ESSENTIAL SAV. AND LOAN ASSN. v. Howell , 105 N.J. Super. 424 ( 1969 )

  • 105 N.J. Super. 424 (1969)
    252 A.2d 740


    Superior Court of New Jersey, Appellate Division.

    Argued November 25, 1968.
    Decided May 1, 1969.

    *428 Before Judges GAULKIN, COLLESTER and LABRECQUE.

    Mr. Fred G. Stickel, III argued the cause for appellants Essential Savings and Loan Association, Caldwell-Verona *429 Savings and Loan Association and West Orange Savings and Loan Association (Messrs. Stickel, Kain & Stickel; Messrs. Vieser, Hoey & San Filippo and Messrs. Slavitt, Slavitt & Fish, attorneys, respectively).

    Mr. E. Robert Levy, Deputy Attorney General, argued the cause for respondent Charles R. Howell, Commissioner of Banking and Insurance (Mr. Arthur J. Sills, Attorney General of New Jersey, attorney).

    Mr. Martin S. Fox argued the cause for respondent Berkeley Savings and Loan Association (Messrs. Fox, Yanoff & Fox, attorneys; Mr. Fox and Mr. Nathan L. Jacobson, on the brief).

    Mr. Edward F. Beers argued the cause for respondent Police Savings and Loan Association.

    The opinion of the court was delivered by LABRECQUE, J.A.D.

    In this consolidated appeal the objectors challenge the determination and judgment of the Commissioner of Banking and Insurance permitting the establishment of a branch office by the Berkeley Savings and Loan Association at 611 Bloomfield Avenue, Verona, in connection with its purchase of the assets of the Police Savings and Loan Association.

    Police Savings and Loan Association (Police) was a state-chartered association with assets of approximately $376,000 which was operated on a part-time basis from an office located on the second floor of Newark Police Headquarters, 22 Franklin Street, Newark. It had about 48 mortgage-borrowing members and 193 savings members.

    Berkeley Savings and Loan Association (Berkeley), also state-chartered, had its main office at 88 Lyons Avenue and a branch office at 401 Chancellor Avenue, both in Newark. It had assets of approximately $85,000,000 and had approximately *430 26,000 savings and 6,500 mortgage-borrowing members.
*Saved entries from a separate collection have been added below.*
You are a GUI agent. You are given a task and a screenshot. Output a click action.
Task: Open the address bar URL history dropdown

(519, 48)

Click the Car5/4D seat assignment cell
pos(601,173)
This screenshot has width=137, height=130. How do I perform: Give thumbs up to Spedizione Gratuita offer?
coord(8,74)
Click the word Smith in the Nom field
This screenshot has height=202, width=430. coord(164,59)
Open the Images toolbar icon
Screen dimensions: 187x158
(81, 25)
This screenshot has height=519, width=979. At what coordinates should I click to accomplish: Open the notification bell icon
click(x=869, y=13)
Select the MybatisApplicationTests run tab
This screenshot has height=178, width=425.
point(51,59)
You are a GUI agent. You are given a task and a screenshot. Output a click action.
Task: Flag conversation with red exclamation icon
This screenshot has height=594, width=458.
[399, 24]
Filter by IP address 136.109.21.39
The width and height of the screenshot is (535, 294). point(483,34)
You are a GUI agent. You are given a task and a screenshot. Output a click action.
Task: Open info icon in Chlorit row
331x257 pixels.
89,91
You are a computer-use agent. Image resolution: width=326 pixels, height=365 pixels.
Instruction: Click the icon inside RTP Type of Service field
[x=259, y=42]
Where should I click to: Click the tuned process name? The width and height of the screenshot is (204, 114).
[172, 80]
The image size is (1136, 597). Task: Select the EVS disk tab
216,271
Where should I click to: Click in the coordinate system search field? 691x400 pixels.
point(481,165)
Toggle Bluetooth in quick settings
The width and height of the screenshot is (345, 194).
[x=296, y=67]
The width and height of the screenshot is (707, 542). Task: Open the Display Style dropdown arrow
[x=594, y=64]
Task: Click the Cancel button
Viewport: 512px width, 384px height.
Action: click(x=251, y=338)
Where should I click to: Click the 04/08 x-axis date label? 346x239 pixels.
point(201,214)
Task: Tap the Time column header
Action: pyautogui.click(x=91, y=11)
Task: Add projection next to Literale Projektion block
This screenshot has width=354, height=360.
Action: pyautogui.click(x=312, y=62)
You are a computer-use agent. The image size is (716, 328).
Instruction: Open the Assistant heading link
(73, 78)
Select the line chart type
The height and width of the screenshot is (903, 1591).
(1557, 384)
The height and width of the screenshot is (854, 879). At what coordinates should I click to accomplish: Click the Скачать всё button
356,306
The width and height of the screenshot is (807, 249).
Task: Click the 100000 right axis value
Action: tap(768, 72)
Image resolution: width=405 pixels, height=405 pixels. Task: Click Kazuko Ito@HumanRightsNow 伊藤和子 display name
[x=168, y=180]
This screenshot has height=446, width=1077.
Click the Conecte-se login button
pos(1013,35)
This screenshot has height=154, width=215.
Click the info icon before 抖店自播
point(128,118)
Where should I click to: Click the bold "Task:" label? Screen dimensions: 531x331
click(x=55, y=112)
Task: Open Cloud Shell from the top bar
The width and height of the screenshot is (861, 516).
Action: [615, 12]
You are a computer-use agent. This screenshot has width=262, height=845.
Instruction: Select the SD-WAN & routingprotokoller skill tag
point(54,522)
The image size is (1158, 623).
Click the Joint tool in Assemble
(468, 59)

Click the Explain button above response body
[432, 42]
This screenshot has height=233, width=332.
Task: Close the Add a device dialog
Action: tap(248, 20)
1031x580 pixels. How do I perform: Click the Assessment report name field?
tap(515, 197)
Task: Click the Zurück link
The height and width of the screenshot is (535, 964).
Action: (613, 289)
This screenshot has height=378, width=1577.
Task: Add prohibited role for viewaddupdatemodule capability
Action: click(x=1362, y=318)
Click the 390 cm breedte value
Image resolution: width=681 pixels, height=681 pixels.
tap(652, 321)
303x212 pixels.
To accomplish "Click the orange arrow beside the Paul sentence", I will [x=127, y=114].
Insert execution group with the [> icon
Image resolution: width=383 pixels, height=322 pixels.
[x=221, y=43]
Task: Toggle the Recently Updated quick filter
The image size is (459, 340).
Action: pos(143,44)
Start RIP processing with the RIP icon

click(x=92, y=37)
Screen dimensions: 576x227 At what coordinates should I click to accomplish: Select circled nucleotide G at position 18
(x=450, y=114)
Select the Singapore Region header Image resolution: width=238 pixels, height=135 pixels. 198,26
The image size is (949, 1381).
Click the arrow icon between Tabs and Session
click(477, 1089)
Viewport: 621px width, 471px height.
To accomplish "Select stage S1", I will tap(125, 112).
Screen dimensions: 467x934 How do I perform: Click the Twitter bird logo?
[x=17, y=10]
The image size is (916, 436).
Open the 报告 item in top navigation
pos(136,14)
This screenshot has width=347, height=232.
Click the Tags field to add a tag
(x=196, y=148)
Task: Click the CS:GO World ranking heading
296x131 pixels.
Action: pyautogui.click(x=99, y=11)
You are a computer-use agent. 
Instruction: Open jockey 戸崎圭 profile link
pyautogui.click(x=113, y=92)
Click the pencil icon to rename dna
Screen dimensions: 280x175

    All three appellants are also state-chartered savings and loan associations having offices which serve the area proposed to be served by Berkeley's new branch. Essential, with headquarters at 304 Bloomfield Avenue, Verona, 0.6 miles from the proposed branch, had assets (estimated savings capital) of approximately $2,500,000; Caldwell-Verona, located at 266 Bloomfield Avenue, was 1.5 miles from the proposed site and had assets of approximately $7,000,000, and West Orange, located at 459 Pleasant Valley Way, West Orange, was 1.7 miles from the proposed branch and had assets of over $4,000,000.

    On July 18, 1967 Police made an application to move its office from 22 Franklin Street, Newark, to 611 Bloomfield Avenue, Verona, a distance of 12 miles. On August 24, 1967 Berkeley purchased the property where it was proposed to establish the new branch and on August 31, 1967 Police disclosed to the Commissioner that its ultimate purpose was not merely to move its office but to effect a merger with Berkeley. Following objections from other associations in the area, Police withdrew its application on September 19, 1967.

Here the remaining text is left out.